### Task
In the entries below, locate the line with "Select the 新機能・極限技術 heading", then give again that line and all lines after it, exactly, with pictures omitted.

### Material shown
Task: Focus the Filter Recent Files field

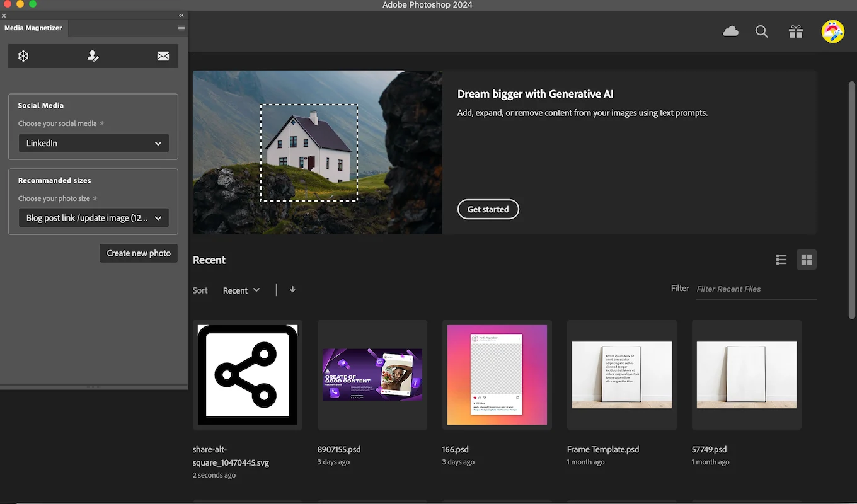Action: coord(756,289)
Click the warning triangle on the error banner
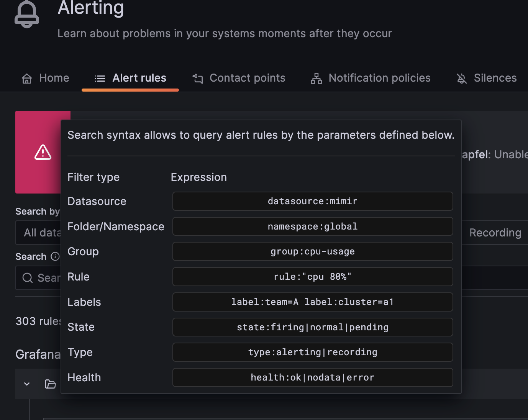Viewport: 528px width, 420px height. coord(43,152)
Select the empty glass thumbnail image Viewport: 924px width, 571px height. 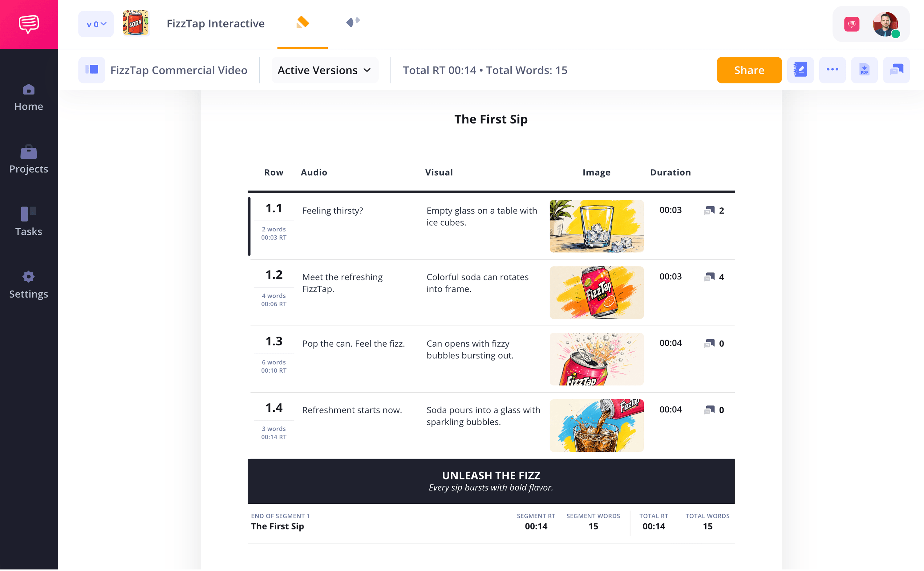597,226
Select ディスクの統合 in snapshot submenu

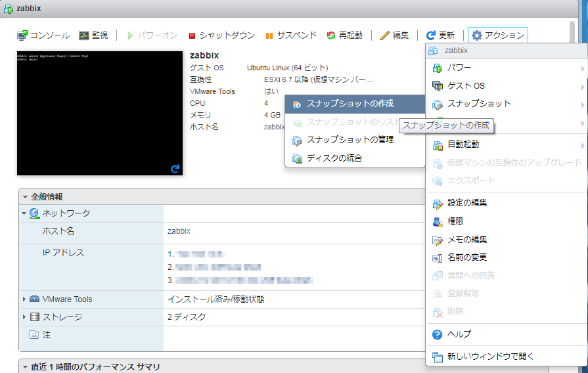[x=334, y=158]
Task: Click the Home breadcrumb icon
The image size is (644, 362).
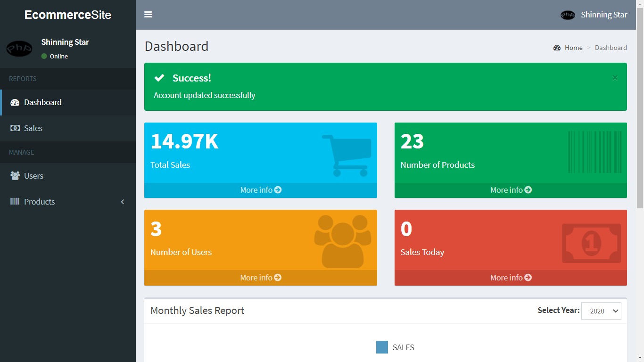Action: click(x=557, y=48)
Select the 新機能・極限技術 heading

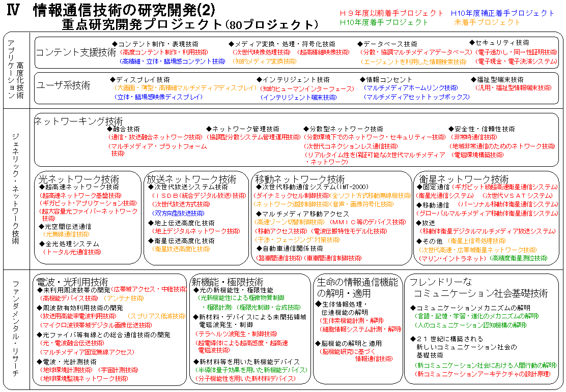227,282
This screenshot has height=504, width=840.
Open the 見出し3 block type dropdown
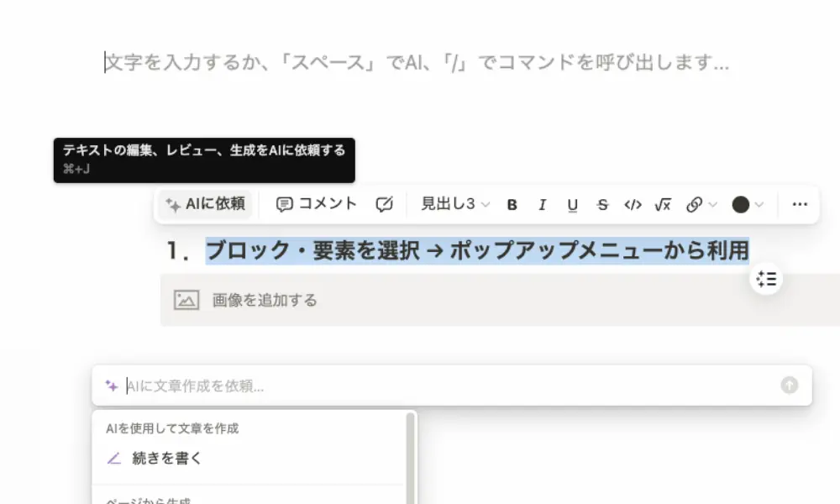(455, 205)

### Response to the exercise
Select the 新機能・極限技術 heading

227,282
This screenshot has height=504, width=840.
Open the 見出し3 block type dropdown
(455, 205)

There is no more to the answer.